= Requirement =
Search the records below for the word "pink". Copy each line where it occurs.

── Supplied records

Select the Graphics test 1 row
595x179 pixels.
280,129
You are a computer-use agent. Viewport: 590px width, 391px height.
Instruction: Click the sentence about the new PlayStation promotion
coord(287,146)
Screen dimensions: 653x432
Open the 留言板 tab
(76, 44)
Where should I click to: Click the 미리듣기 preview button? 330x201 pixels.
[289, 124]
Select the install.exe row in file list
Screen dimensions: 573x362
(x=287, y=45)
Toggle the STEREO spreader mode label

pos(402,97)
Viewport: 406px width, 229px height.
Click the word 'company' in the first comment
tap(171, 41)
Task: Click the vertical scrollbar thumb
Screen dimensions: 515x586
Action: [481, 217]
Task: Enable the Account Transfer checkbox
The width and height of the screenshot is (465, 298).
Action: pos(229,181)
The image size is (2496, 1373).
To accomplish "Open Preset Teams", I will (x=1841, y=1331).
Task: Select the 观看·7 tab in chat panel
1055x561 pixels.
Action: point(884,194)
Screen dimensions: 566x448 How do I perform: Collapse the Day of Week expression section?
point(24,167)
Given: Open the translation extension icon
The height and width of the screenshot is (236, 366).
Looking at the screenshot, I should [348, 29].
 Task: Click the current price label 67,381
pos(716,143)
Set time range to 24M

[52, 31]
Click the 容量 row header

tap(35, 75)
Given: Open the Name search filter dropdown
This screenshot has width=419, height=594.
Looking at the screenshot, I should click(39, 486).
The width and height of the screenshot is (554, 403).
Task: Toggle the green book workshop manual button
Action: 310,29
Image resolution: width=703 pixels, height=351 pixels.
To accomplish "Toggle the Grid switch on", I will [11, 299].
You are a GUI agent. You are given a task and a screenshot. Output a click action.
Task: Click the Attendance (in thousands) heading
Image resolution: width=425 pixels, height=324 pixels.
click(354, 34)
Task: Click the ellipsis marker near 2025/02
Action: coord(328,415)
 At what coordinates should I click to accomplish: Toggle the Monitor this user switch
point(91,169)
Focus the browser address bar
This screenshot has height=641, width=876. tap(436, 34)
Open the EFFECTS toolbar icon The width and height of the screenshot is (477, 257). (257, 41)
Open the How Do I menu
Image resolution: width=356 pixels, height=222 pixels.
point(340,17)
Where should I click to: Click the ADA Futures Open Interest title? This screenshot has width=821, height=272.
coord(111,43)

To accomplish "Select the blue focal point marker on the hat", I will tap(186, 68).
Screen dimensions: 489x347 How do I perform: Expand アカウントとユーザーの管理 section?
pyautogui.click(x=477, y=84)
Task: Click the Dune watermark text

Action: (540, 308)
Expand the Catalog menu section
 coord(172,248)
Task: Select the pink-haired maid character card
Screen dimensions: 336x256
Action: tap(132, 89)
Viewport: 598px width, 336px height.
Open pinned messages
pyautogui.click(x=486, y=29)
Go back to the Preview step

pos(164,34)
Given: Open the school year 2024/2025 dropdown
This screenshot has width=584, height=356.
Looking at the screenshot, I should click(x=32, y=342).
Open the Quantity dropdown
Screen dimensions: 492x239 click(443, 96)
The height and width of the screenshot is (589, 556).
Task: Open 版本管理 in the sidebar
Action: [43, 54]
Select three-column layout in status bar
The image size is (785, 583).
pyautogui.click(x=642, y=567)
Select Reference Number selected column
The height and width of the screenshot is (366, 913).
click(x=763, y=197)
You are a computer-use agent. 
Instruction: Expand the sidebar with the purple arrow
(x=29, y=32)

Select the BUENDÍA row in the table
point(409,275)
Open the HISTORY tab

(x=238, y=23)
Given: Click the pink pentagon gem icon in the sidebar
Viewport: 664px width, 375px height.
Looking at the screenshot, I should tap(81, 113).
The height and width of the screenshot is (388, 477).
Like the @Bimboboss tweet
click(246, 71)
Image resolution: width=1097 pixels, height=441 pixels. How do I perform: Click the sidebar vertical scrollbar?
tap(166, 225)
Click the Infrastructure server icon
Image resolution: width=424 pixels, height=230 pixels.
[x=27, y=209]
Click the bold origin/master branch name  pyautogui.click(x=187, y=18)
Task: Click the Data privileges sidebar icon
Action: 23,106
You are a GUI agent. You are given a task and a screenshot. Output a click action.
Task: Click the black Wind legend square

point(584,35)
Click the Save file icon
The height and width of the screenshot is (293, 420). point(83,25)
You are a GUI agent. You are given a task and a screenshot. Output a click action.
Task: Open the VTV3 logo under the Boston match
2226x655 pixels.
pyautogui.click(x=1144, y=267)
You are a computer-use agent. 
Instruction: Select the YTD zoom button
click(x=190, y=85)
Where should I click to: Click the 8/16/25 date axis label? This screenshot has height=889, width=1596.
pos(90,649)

────

= Result for this exercise =
Task: Select the pink-haired maid character card
Given: Click the pink pentagon gem icon in the sidebar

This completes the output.